[Excerpts from a dataset]
-------

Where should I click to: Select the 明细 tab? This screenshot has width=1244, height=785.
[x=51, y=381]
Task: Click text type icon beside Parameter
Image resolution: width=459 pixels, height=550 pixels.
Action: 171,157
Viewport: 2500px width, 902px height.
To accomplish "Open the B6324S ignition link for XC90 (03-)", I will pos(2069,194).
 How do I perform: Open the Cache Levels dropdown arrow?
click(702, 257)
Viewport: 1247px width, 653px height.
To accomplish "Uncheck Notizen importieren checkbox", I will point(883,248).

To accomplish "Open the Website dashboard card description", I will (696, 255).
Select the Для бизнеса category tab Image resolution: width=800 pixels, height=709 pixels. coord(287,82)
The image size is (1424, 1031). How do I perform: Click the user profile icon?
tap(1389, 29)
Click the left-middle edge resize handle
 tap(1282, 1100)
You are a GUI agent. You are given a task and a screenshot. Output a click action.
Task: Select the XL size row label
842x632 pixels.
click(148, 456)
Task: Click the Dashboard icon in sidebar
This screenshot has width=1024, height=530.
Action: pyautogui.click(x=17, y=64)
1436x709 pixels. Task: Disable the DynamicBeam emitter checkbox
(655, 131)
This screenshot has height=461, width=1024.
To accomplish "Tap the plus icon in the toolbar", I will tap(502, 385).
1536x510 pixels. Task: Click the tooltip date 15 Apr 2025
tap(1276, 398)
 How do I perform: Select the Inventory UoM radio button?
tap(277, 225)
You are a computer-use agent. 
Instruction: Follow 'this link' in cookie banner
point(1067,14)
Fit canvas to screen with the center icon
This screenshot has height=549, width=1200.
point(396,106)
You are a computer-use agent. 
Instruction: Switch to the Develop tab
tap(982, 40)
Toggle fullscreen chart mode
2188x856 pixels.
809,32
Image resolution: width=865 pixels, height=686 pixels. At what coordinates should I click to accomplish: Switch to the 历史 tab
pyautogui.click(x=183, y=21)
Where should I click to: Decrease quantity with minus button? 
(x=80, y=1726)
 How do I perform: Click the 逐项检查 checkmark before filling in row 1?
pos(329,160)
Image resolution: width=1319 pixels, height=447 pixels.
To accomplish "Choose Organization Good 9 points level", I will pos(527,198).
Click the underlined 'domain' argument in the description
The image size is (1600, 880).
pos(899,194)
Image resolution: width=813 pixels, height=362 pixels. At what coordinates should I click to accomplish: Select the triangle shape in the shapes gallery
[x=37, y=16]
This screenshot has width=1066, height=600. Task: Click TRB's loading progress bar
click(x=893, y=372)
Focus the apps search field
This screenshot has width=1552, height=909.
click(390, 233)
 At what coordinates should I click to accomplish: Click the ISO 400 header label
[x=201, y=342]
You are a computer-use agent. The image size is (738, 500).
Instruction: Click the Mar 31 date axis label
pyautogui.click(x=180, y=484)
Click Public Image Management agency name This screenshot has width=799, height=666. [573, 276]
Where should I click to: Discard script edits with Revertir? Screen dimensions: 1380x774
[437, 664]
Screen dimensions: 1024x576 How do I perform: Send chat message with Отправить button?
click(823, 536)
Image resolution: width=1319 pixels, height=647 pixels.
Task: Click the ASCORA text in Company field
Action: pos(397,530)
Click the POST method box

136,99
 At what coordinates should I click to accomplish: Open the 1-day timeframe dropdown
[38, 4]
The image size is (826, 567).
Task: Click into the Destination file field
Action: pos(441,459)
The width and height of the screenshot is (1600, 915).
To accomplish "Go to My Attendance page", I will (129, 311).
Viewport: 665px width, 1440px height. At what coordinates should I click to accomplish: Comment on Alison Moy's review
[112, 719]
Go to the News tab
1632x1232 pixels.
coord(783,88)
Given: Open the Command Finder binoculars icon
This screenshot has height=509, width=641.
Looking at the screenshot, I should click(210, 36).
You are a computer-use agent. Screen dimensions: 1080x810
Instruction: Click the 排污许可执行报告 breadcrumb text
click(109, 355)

-------

§ **Problem requirements**
Reproduce only the lines above spanning from the line containing "1436x709 pixels. Task: Disable" through the line containing "Focus the apps search field", word for word.

§ **Response box**
1436x709 pixels. Task: Disable the DynamicBeam emitter checkbox
(655, 131)
This screenshot has height=461, width=1024.
To accomplish "Tap the plus icon in the toolbar", I will tap(502, 385).
1536x510 pixels. Task: Click the tooltip date 15 Apr 2025
tap(1276, 398)
 How do I perform: Select the Inventory UoM radio button?
tap(277, 225)
You are a computer-use agent. 
Instruction: Follow 'this link' in cookie banner
point(1067,14)
Fit canvas to screen with the center icon
This screenshot has height=549, width=1200.
point(396,106)
You are a computer-use agent. 
Instruction: Switch to the Develop tab
tap(982, 40)
Toggle fullscreen chart mode
2188x856 pixels.
809,32
Image resolution: width=865 pixels, height=686 pixels. At what coordinates should I click to accomplish: Switch to the 历史 tab
pyautogui.click(x=183, y=21)
Where should I click to: Decrease quantity with minus button? 
(x=80, y=1726)
 How do I perform: Click the 逐项检查 checkmark before filling in row 1?
pos(329,160)
Image resolution: width=1319 pixels, height=447 pixels.
To accomplish "Choose Organization Good 9 points level", I will pos(527,198).
Click the underlined 'domain' argument in the description
The image size is (1600, 880).
pos(899,194)
Image resolution: width=813 pixels, height=362 pixels. At what coordinates should I click to accomplish: Select the triangle shape in the shapes gallery
[x=37, y=16]
This screenshot has width=1066, height=600. Task: Click TRB's loading progress bar
click(x=893, y=372)
Focus the apps search field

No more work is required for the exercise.